Director: José Ramón Larraz

1975



Vampyres is about two sexy vampire ladies teaming up to mate and feed, all while living as a couple in a remote English castle. This pitch sounds great, but unfortunately, there’s not much here to keep you interested outside the romantic bits.


The women have quite a system in order to get what they want. Fran (Marianne Morris) hitchhikes while Miriam (Anulka Dziubinska) watches from the woods, and the next morning, the drivers are found dead in their cars, victims of a horrible “auto accident.” When picking up a mark on the road, Fran doesn’t pussyfoot around. She immediately tells each driver to head to her castle for some adult entertainment, so there’s not much to figure out here except for why Miriam and Fran are even together. If the director had just laid off the exploitation angle, if he’d made the women’s relationship loving, we would feel something for them. The vampires walk without talking, canoodle without talking… Imagine an Interview with the Vampire where Louis and Lestat just spend their centuries in a room together, reading. The bi-sexual couple in Vampyres need heavier scenes where they discuss their past or express their love in order for us to see this as more than a glossy boner film—but that’s all this is.


Meanwhile, a vacationing young couple has set up their trailer next door, and for unknown reasons, these snacks are ignored by their strange neighbors. The girl in the couple seems to only exist to point out to the audience and her boyfriend how odd it is she keeps seeing the women with different men. The plot thickens when Fran brings home a victim (Ted, played by Murray Brown) she just can’t bring herself to kill. Ted is a humorless, average-looking man with as much charisma as your elementary school principal. Why on earth Fran finds him to be The One after all these years is a mystery to me. Ted is just a Mary Sue, a stand-in for the men sitting in the five-dollar theater, putting themselves in his shoes.

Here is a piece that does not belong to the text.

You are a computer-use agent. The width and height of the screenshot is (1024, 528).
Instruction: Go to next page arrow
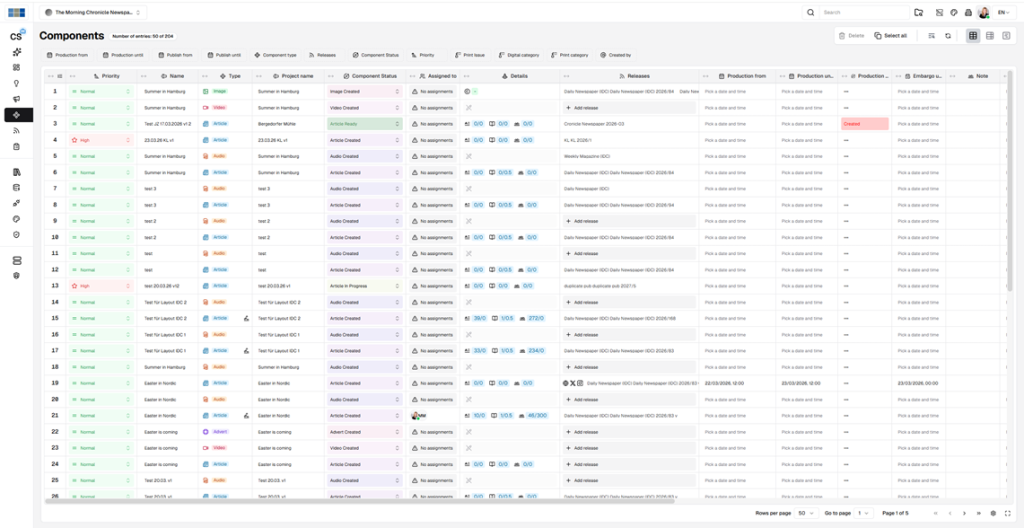pos(964,513)
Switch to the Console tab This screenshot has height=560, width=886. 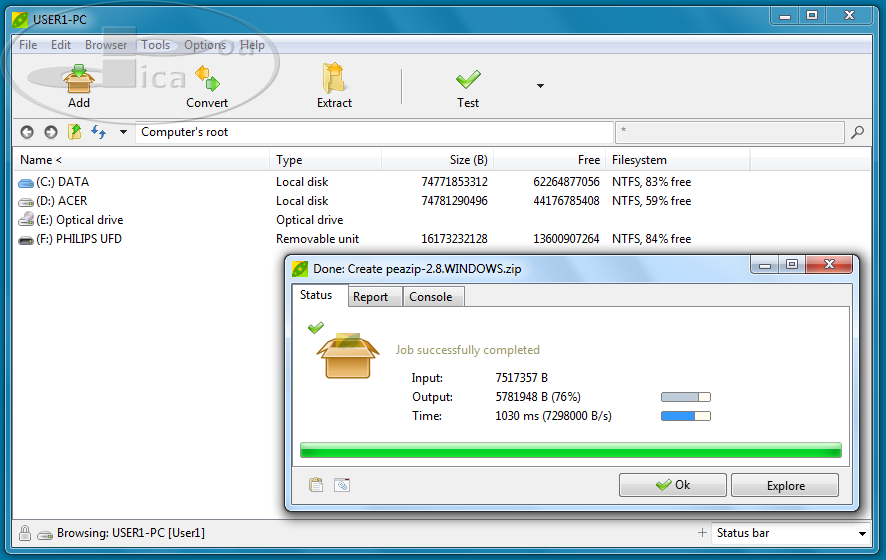click(x=430, y=297)
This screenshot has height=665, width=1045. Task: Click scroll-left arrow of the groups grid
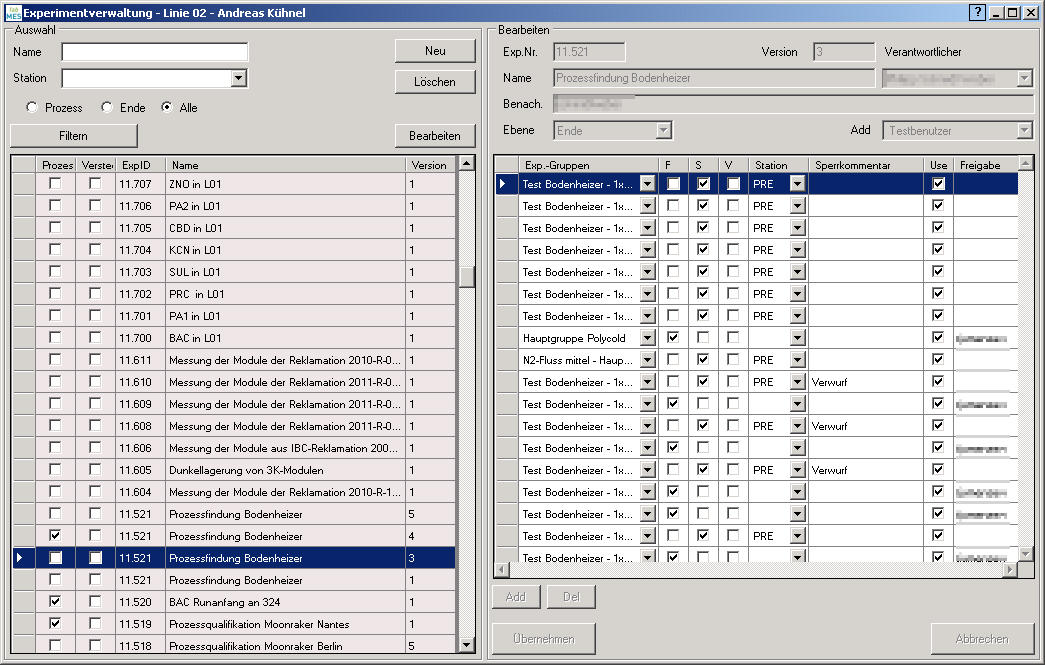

Complications arise when doe-eyed, practically mute Miriam takes issue with Fran’s attachment to this male mortal, but that doesn’t stop the women from engaging in softcore activities in a bathtub. There’s a slightly interesting twist at the end which explains some of the plot holes and why the ladies can’t quit one another, but it’s wasted here, which is a shame. José Ramón Larraz wanted Vampyres to simply be schlock relegated to seedy theaters—and he succeeded in his purpose—but the movie had all the ingredients to be so much more.